◆ **Prompt**
Print the entries exactly as they appear, and omit any images.

── Excerpted records ──

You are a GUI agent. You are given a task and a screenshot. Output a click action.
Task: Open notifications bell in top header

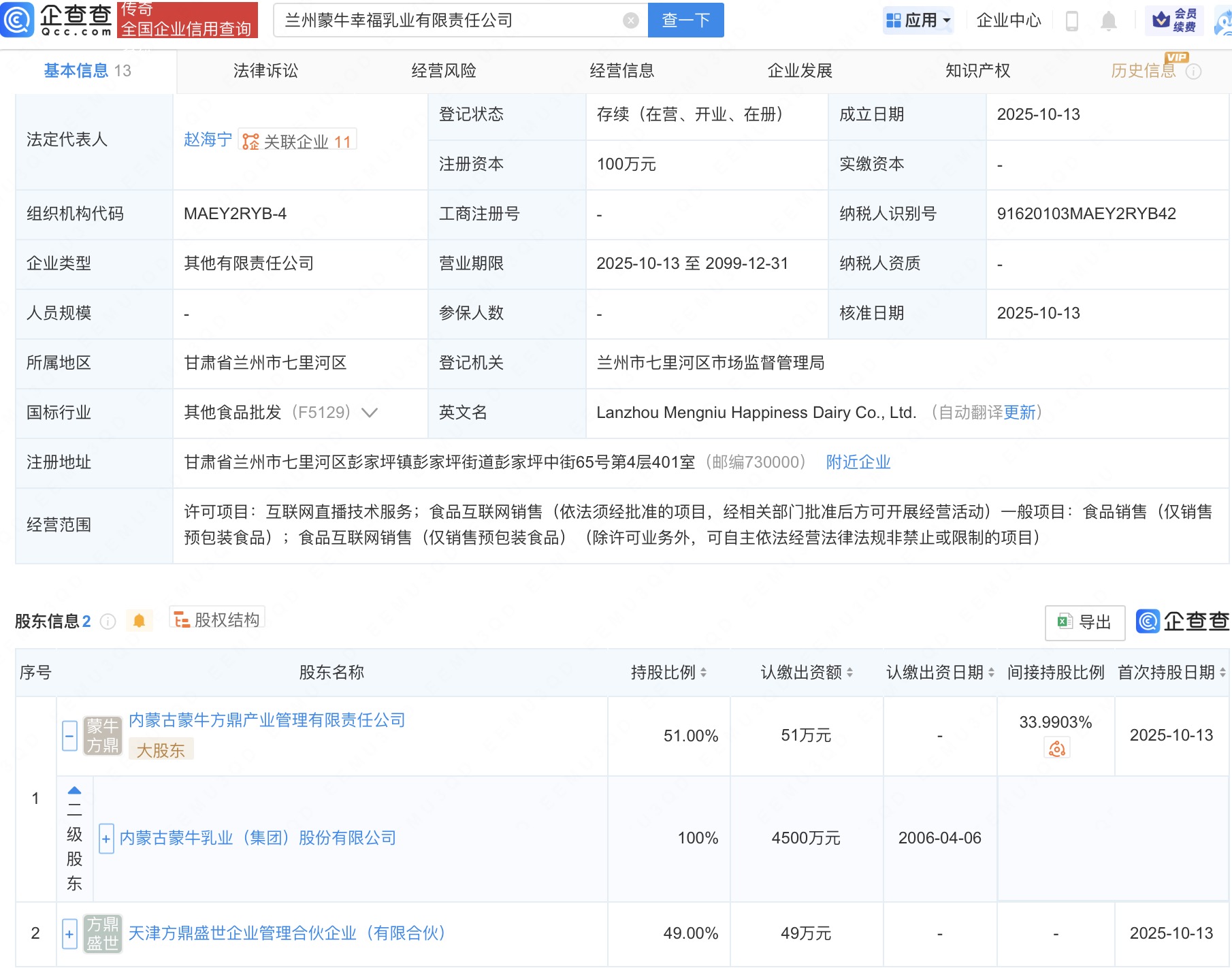click(1108, 21)
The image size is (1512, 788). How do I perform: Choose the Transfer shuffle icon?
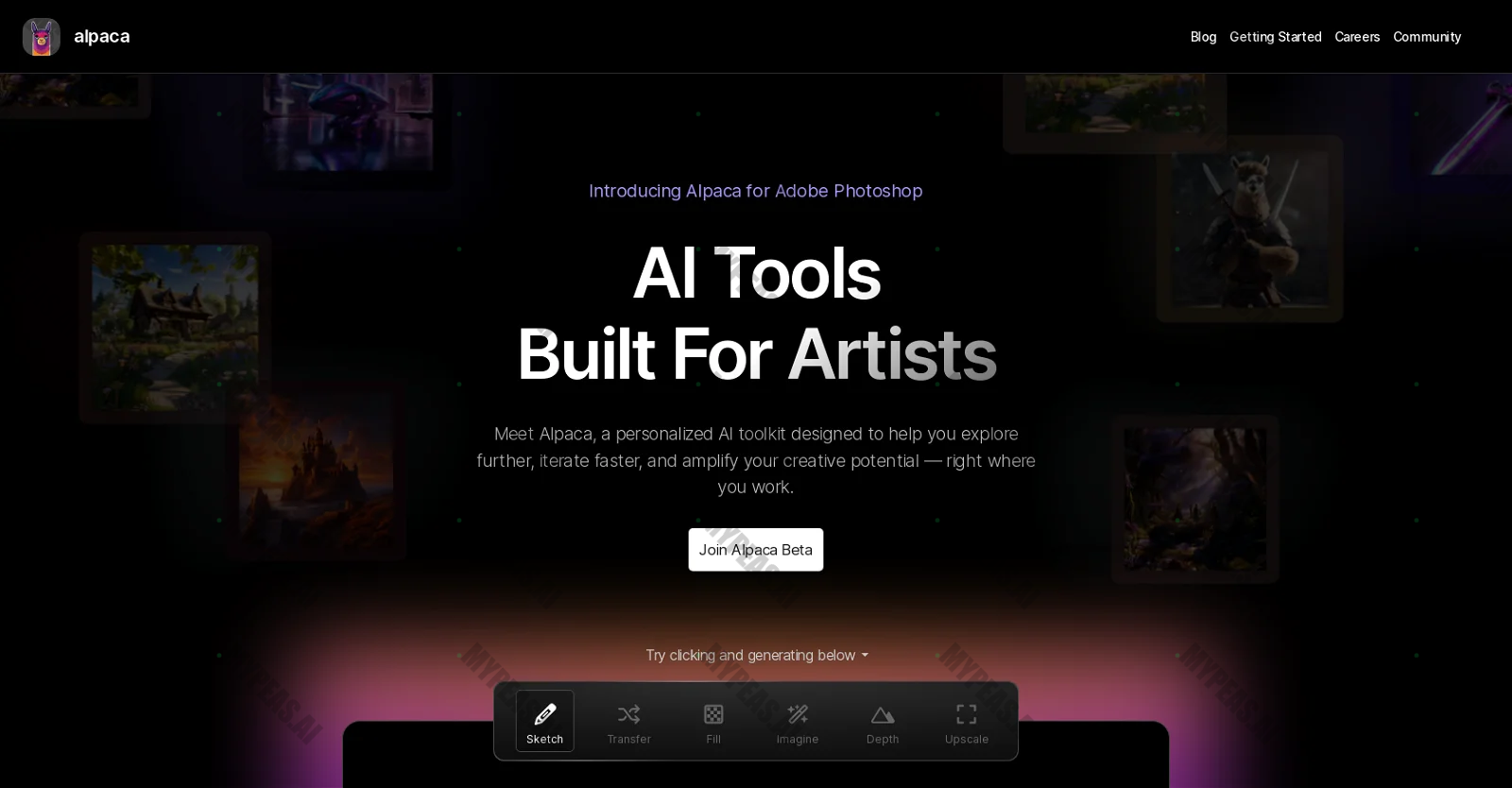click(628, 714)
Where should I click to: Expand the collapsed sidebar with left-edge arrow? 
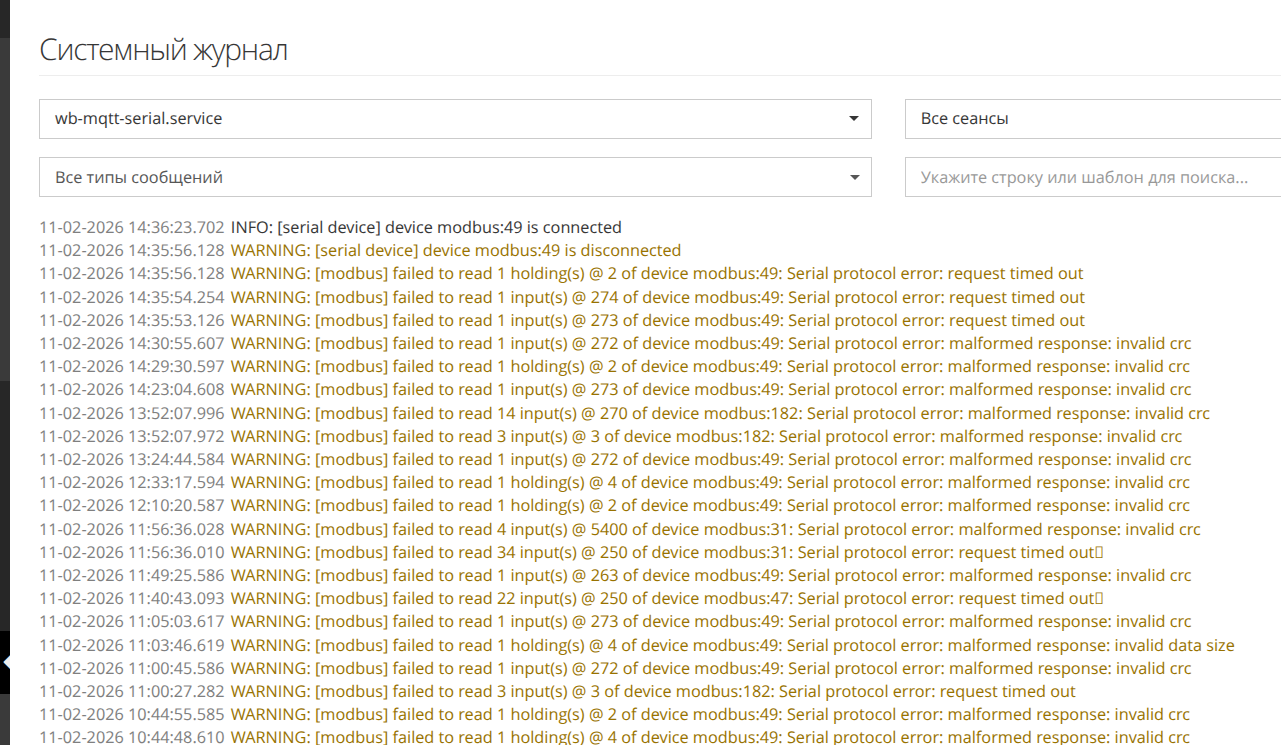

───

◆ **Output**
You are a GUI agent. You are given a task and a screenshot. Output a click action.
Task: Open notifications bell in top header

click(1108, 21)
The image size is (1512, 788). How do I perform: Choose the Transfer shuffle icon?
click(628, 714)
Where should I click to: Expand the collapsed sidebar with left-edge arrow? 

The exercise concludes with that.